**Extract:**
========

Hi Poetsong,
The camping was great, thanks.
I enjoy conversing with you, very clear and to the point.
1. An exaggeration but ok, Christianity was the dominant religion.
In this argument I was not signaling out Christianity; Muslins and Jews also thought the plague had a supernatural cause. (2, 5) The 99% is the number people that believed in God.
My problem is not that some people might of have felt that their suffering was the wrath of God. I am sure many did.
I am not sure how many believed that the plague was caused by God, either as a punishment or the start of the Apocalypse or the work of the devil. The low figures I have seen are at 30% and high ones go as high as 90%. Although I would consider the number was way over 50%, I can agree on 50% of the people thought this way.
2. ”I don’t think this (God was the ONLY solution) is apparent at all. Just because a person views God as the Ultimate cause does not mean that they are unaware of a Proximate cause. If we were to follow this logic you would have to believe that Christians never try to solve problems because we believe God ultimately in control of the universe. Clearly that is false.”
Yes I would say that a majority of Christians today do not believe God controls everything. But go ask a person that takes the Bible literally; today many main stream evangelicals say that God punishes people through disease, natural and human disasters. I know I shouldn’t judge a Faith based on its “whackos”, since these people have a minority of Christian followers. But during the 14th century the majority of people thought exactly the way that these “whackos” do. (0, 2, 3)
I do have a few sources that state that how often people thought prayer or repentance was the only solution. (1, 4, 6, 7, 8, 9, 10) But theses sources merely confirm a simple logical connection. If one truly believes that a Divine Being was the cause of the problem then divine acts would be the best solution. I sure 1000s of people looked at secular reasons but millions were looking for a divine solution thus closing their minds from secular solutions.
Do you have any logical arguments as to why people would seek other solutions when they thought the disease had a divine purpose?
“…ignoring the principles found in the book of Amos “
I agree. Cleanness is promoted in the Bible but stories about God’s use of plagues and other natural disasters as a punishment are much more prevalent.(3) If the Bible is the word of God, in which his wisdom on how to live is passed to us, then I would expect verses that clearly reflect this. Such as, animals that reduce the numbers of vermin like cats are good. That transporting rodents and other animals to other lands is a bad. Boiling water before drinking it is a good. This was simply not the case. (11, 12) If these statements like these were preached by the Church would have almost certainly confined the disease to local areas.
”We agree that rats were the major transmitter. But I think it is important to remember that the disease is airborne and direct contact contagious as well. “
I agree, Air borne disease did infect local populations but it was rats that caused the disease to spread to far away lands.
”3. This closed off millions upon millions of minds from the actual causes of the plague and the appropriate actions needed to stop the spread of the disease.
This is the meat of the argument. But I don’t have any reason to believe that people were not perusing every possible answer to this disease.”

========

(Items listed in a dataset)
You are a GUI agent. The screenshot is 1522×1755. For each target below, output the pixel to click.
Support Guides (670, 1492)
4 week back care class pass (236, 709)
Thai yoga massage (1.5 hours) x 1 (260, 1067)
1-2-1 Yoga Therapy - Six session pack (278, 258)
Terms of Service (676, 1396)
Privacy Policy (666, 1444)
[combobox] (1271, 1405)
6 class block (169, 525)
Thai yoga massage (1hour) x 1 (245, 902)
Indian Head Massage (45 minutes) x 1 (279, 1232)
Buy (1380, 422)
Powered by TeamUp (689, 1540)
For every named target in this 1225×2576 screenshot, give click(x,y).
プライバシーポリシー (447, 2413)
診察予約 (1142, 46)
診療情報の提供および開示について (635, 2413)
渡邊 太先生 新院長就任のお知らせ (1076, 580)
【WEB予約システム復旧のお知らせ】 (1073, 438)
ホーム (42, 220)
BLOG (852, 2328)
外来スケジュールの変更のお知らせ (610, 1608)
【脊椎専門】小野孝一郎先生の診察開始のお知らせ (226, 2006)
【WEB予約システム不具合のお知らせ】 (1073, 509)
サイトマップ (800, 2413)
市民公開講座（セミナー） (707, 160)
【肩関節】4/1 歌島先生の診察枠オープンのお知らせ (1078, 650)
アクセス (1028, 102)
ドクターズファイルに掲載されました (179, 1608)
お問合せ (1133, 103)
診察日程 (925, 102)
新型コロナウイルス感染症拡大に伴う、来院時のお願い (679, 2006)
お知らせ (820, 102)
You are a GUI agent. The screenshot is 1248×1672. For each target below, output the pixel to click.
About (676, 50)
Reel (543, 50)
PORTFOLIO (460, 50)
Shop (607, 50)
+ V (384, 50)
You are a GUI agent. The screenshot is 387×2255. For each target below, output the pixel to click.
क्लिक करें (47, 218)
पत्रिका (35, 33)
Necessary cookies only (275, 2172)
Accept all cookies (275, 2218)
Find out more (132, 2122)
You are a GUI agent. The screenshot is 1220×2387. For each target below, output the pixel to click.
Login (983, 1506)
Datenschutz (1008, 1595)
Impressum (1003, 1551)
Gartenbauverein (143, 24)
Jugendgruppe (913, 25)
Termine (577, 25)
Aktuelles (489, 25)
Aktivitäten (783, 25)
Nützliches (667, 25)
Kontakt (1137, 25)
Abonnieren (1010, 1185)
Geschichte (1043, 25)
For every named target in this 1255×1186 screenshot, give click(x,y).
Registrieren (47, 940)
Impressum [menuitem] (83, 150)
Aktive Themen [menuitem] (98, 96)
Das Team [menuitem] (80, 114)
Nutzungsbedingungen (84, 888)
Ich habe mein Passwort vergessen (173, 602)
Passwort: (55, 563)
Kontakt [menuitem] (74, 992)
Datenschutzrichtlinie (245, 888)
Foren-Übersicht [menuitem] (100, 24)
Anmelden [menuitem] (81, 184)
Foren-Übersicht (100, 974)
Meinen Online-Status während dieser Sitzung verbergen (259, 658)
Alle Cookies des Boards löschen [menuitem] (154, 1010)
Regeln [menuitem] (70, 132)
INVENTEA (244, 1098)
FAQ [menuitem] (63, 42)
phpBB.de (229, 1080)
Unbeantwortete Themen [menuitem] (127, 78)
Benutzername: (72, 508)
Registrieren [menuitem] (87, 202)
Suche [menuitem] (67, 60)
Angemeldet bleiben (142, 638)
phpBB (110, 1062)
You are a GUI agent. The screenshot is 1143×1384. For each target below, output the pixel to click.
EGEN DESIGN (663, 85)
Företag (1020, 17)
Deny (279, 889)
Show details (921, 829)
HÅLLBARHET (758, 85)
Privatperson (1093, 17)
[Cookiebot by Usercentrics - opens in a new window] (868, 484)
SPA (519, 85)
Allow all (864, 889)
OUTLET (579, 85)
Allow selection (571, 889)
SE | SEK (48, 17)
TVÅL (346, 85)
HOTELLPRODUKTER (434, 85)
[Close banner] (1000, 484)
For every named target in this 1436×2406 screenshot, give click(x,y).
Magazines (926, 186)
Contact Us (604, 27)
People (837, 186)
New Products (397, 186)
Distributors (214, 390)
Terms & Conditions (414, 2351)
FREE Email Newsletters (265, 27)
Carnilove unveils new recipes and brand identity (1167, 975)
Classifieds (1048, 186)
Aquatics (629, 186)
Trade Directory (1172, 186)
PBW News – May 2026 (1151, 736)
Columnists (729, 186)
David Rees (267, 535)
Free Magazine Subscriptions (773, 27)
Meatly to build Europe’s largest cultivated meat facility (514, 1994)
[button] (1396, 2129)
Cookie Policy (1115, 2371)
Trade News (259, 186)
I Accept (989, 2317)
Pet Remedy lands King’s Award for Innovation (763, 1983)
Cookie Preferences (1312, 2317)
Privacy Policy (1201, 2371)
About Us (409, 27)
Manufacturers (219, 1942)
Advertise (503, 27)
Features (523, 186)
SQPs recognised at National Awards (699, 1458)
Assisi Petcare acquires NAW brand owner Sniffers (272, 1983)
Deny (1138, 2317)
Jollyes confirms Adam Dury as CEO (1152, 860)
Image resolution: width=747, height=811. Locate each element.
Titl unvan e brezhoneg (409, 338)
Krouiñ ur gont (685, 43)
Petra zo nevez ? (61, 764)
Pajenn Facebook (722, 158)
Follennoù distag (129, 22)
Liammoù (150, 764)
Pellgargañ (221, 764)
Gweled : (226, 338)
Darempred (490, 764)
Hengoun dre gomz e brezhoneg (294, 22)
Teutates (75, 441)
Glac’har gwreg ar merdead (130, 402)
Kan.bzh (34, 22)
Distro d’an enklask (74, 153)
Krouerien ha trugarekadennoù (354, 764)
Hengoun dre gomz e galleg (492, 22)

========

**Your assignment:** Repeat everything in the reply about the plague from "I enjoy conversing" down to "believed in God.". The listing was drawn from a separate source.

**Result of the task:**
I enjoy conversing with you, very clear and to the point.
1. An exaggeration but ok, Christianity was the dominant religion.
In this argument I was not signaling out Christianity; Muslins and Jews also thought the plague had a supernatural cause. (2, 5) The 99% is the number people that believed in God.